» Exercise goal: When you reach the line containing "Given: Click the Patient Name input field" in the data below, begin returning lines exactly as written, and stop once the line containing "The image size is (2560, 1253)." has been returned.

» Dataset entries:

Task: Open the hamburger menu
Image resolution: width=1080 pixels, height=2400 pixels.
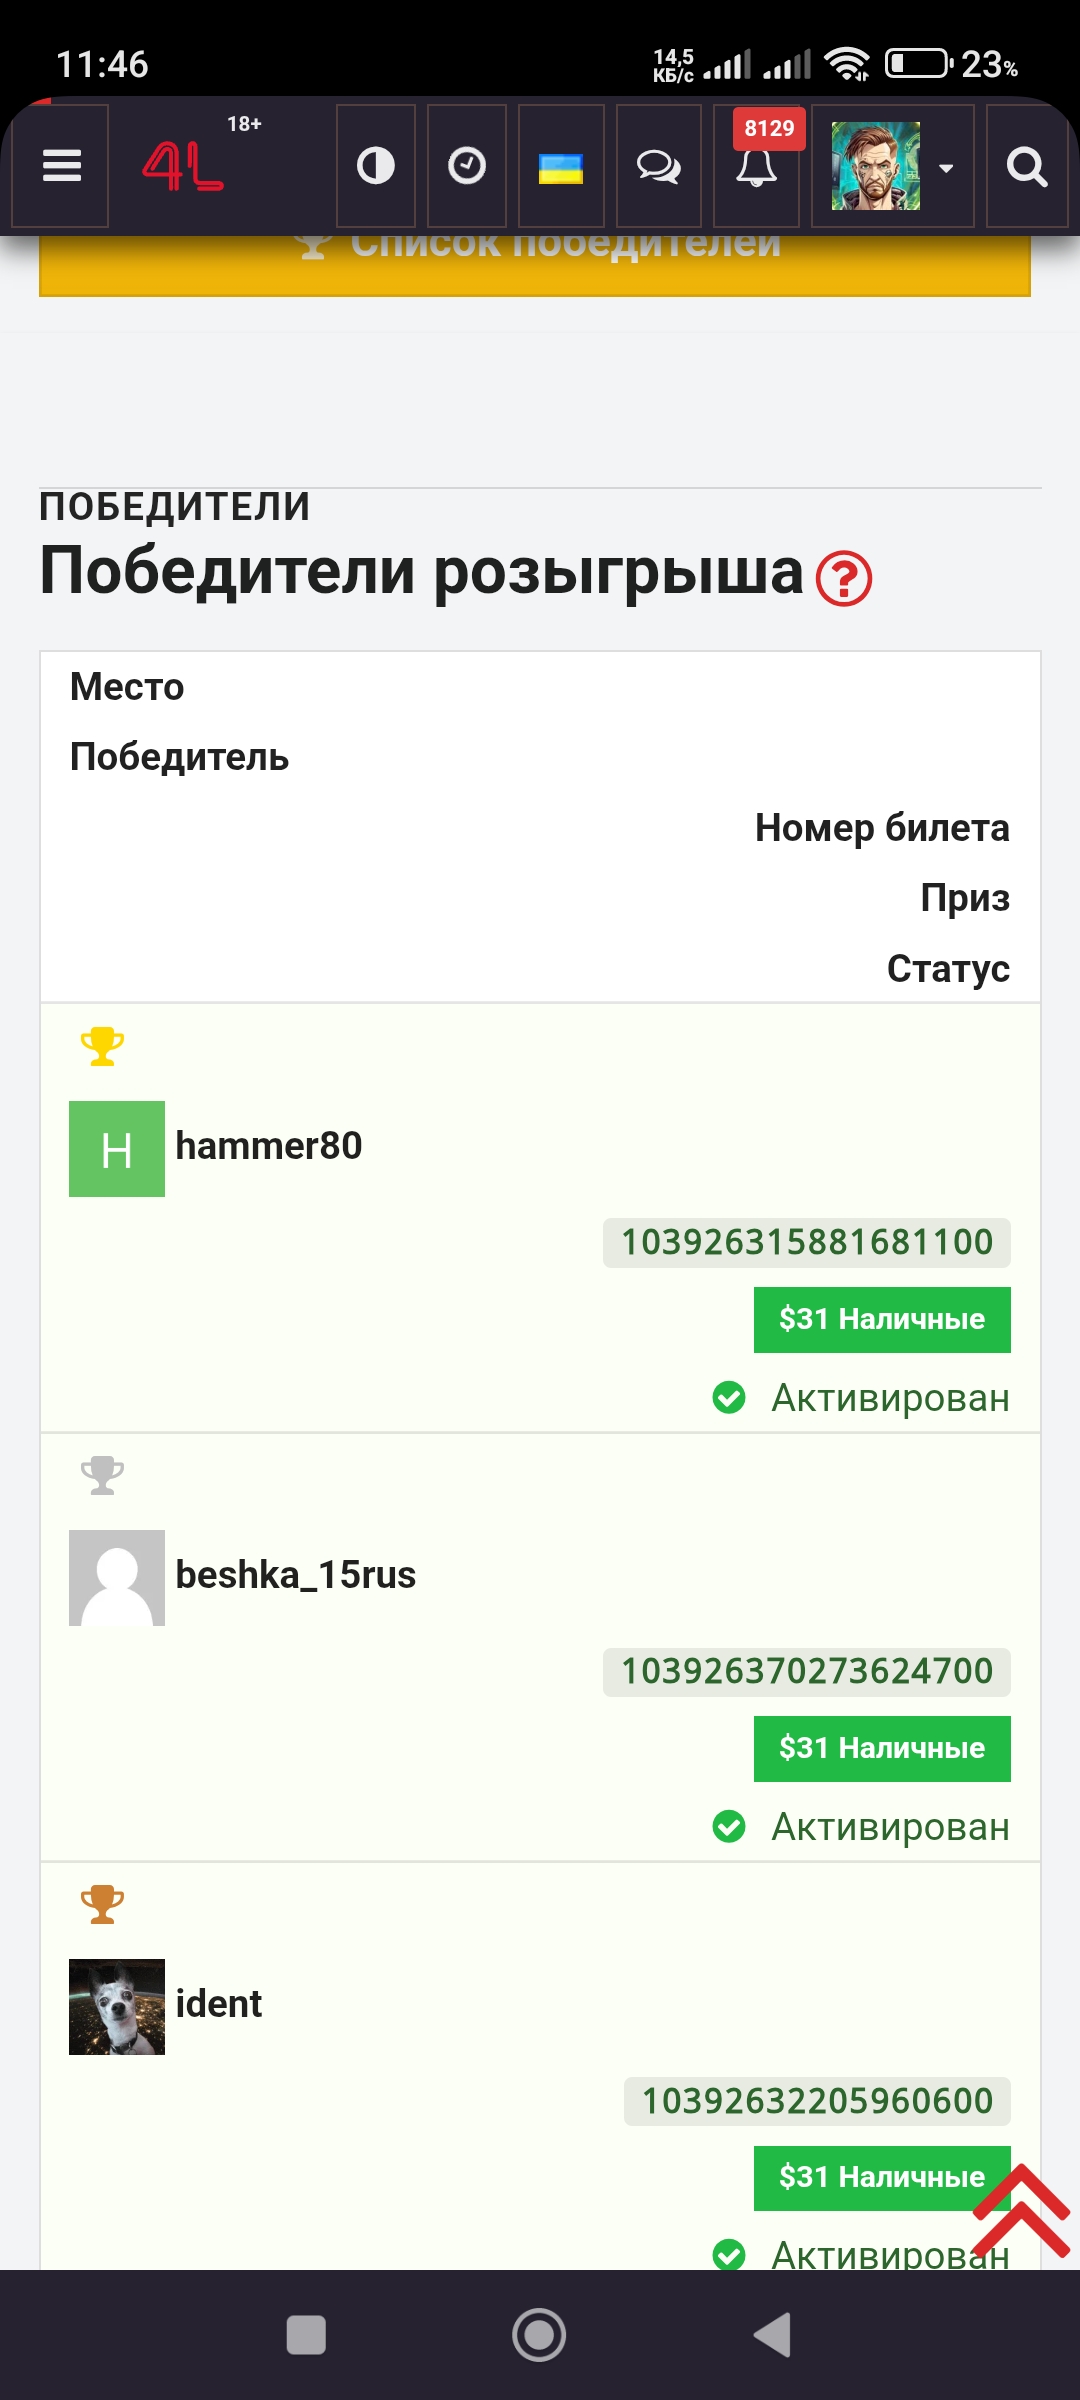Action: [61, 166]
* * *
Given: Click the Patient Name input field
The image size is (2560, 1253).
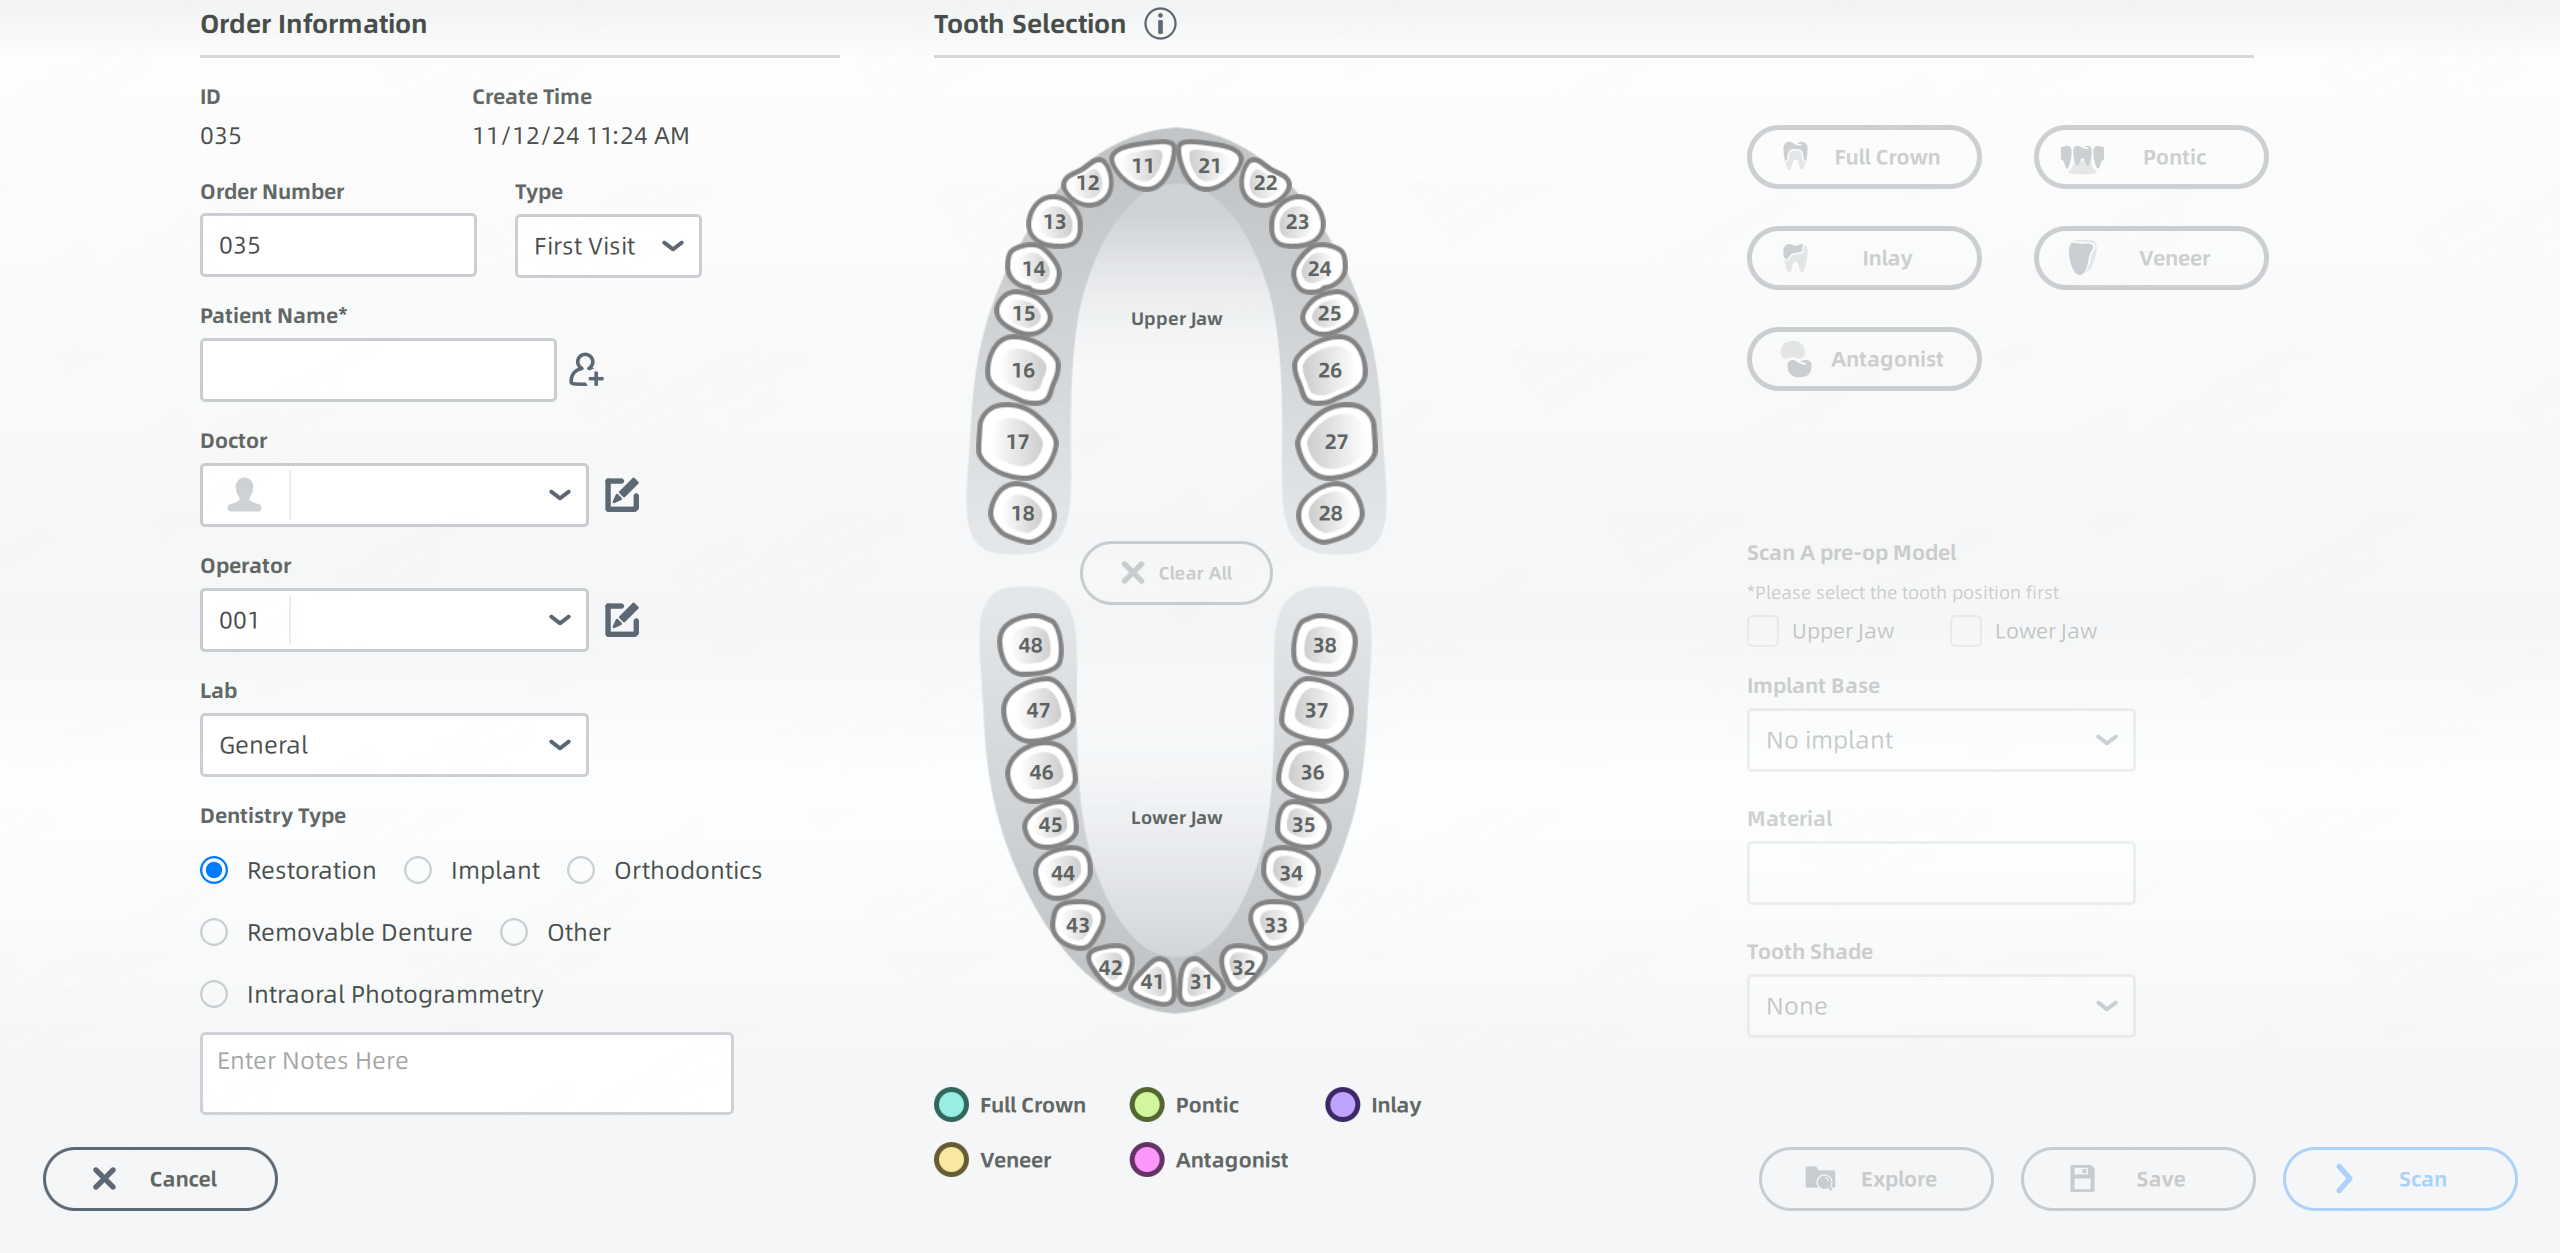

» Response to this exercise:
Given: Click the Patient Name input field
The image size is (2560, 1253).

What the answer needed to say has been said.